──────── QUOTED PASSAGE
In a string intended for COW, any operation is either non-modifying ("read") or directly modifying ("write"). This makes it easy to determine whether the string needs to be moved into the owning state before performing the operation. In std::string, however, references, pointers and iterators to mutable content are handed out more freely, because every string is in a state of exclusive buffer ownership, to put it in COW-string terms. Even simply indexing values in a non-const string (s[i]) returns a reference that can be used to modify the string.
Therefore, for a non-const std::string every such operation can effectively be considered a "write" operation and must be treated as such in a COW implementation. The example below gives the basic code of the class that was used in the engine; I won't touch on the problems of initialization from literals. This code shows how assignment and copying were reduced to almost nothing:
using C_str = const char*;
using C_ref = const char&;
namespace uengine
{
class UString
{
using Buffer = vector<char>;
shared_ptr<Buffer> m_buffer;
USize m_length;
void ensureIsOwning()
────────────────
──────── RECORDED DATA
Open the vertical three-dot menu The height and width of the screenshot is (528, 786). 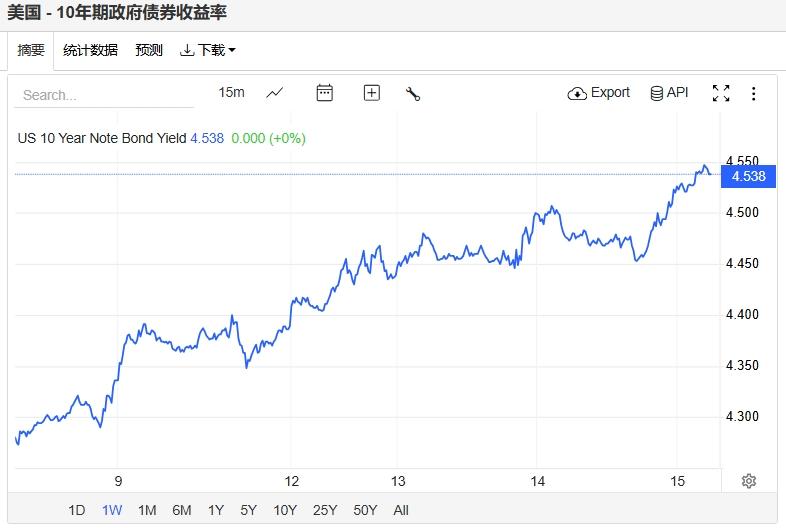tap(754, 93)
────────────────
◆ **DIRECTIONS**
a) Answer these from the copy-on-write string excerpt:
(i) In COW-string terms, what state is every std::string in?
(ii) What does indexing a non-const string with s[i] return?
(iii) What type is Buffer defined as in the UString class?
b) Reproduce the part of the copy-on-write string excerpt that begins at the words "In a string" and stops after "modify the string.".
The material has nothing to do with the text.

◆ **EXERCISE ANSWERS**
a)
(i) A state of exclusive buffer ownership.
(ii) A reference that can be used to modify the string.
(iii) vector<char>

b)
In a string intended for COW, any operation is either non-modifying ("read") or directly modifying ("write"). This makes it easy to determine whether the string needs to be moved into the owning state before performing the operation. In std::string, however, references, pointers and iterators to mutable content are handed out more freely, because every string is in a state of exclusive buffer ownership, to put it in COW-string terms. Even simply indexing values in a non-const string (s[i]) returns a reference that can be used to modify the string.